Spring time meatballs and couscous
This is a lighter Spring time version of 'spaghetti & meatballs.' The couscous adds a lightness to the dish and the meatballs in a rich tomato and mushroom sauce make it a fulling and satisfying meal on nights which are still a bit cool. More veges can be added to the sauce and couscous, like grated zucchini or blanched asparagus. Buy seasonal produce to keep this a cost effective meal to feed four.
|500 g||Prime beef mince|
|4||Button mushrooms, large|
|½||Brown onion, finely diced|
|4||Garlic cloves, finely diced|
|1 cup||Moroccan spice|
|1 tsp||Ground cumin|
|1 tsp||Smoked paprika|
|1||Salt & freshly ground pepper|
|⅓ dash||Frozen baby peas|
|1 Tbsp||Olive oil|
|1 tin||Chopped tomatoes|
|1 Tbsp||Tomato paste|
- Preheat oven at 180 degrees Celsius and line a baking dish with baking paper.
- Finely chop the brown onion and garlic. In a mixing bowl add your mince, half the garlic and onion, and the cumin, paprika, salt and pepper. Mix well to evenly combine all spices. Using a teaspoon and your hands roll the mince into small meatballs, you will get around 16 from this mixture. Arrange on your prepared baking dish with a gap between each. Place in the oven and bake for 30-40 minutes until cooked through.
- In a frying pan, heat up a tablespoon of olive. While this is heating up, finely slice the mushrooms in preparation for the sauce. Add the remaining onion and garlic to the frying pan and cook until the onion becomes see through.
- Boil a jug of water in preparation for soaking the peas and making the couscous. Once the jug has boiled, covered the frozen peas in hot water and leave.
- Add mushrooms, tinned tomatoes and tomato paste to the frying pan and mix together with the garlic and onion. Turn down the heat and let it simmer and thicken, stirring occasionally.
- Make the couscous by adding equal amounts of couscous and boiled water into a pot or glass dish. Add the Moroccan spice (or cajun for extra spice) and leave on the bench covered in a tea towel for 15 minutes.
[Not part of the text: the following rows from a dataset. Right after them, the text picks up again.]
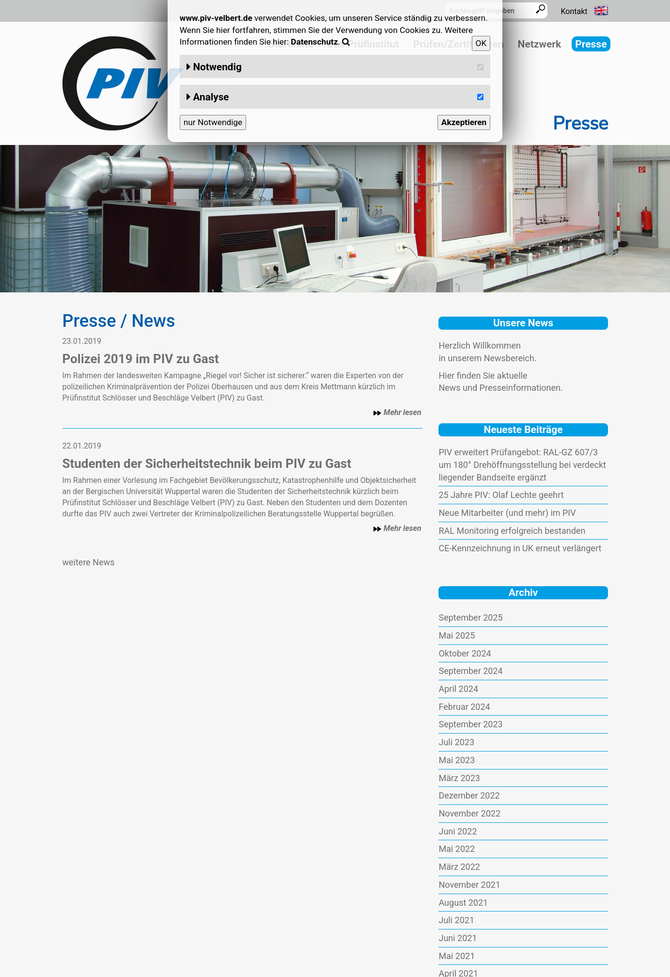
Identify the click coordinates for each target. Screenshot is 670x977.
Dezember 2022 (468, 795)
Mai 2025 (456, 635)
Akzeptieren (463, 122)
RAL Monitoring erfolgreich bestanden (511, 531)
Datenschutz (314, 42)
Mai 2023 (456, 760)
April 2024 (458, 689)
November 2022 (469, 813)
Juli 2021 (456, 920)
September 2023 (470, 724)
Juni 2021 (457, 938)
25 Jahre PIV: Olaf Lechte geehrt (500, 495)
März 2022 (459, 867)
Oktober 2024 (464, 653)
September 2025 (470, 617)
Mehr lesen (397, 412)
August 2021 (463, 902)
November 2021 (469, 885)
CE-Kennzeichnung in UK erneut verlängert (519, 548)
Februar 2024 (464, 707)
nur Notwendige (213, 122)
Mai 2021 (456, 956)
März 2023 (459, 778)
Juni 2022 (457, 831)
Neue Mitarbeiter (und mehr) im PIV (507, 513)
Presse (591, 44)
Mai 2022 (456, 849)
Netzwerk (539, 44)
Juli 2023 (456, 742)
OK (481, 43)
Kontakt (574, 11)
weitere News (88, 562)
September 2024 (470, 671)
- Once the meatballs have cooked, leave them to sit out of the oven for 5 minutes before adding to your thickened rich tomato and mushroom sauce.
- Once the water has evaporated from the couscous and it has expanded. Fluff the couscous with a fork and mix through the drained baby peas and any other vegetables you have prepared.
- Serve the meatballs in the rich sauce on a bed of couscous and veges. Season with salt and pepper. Enjoy with a freshly baked garlic bread and some basil leaves if available.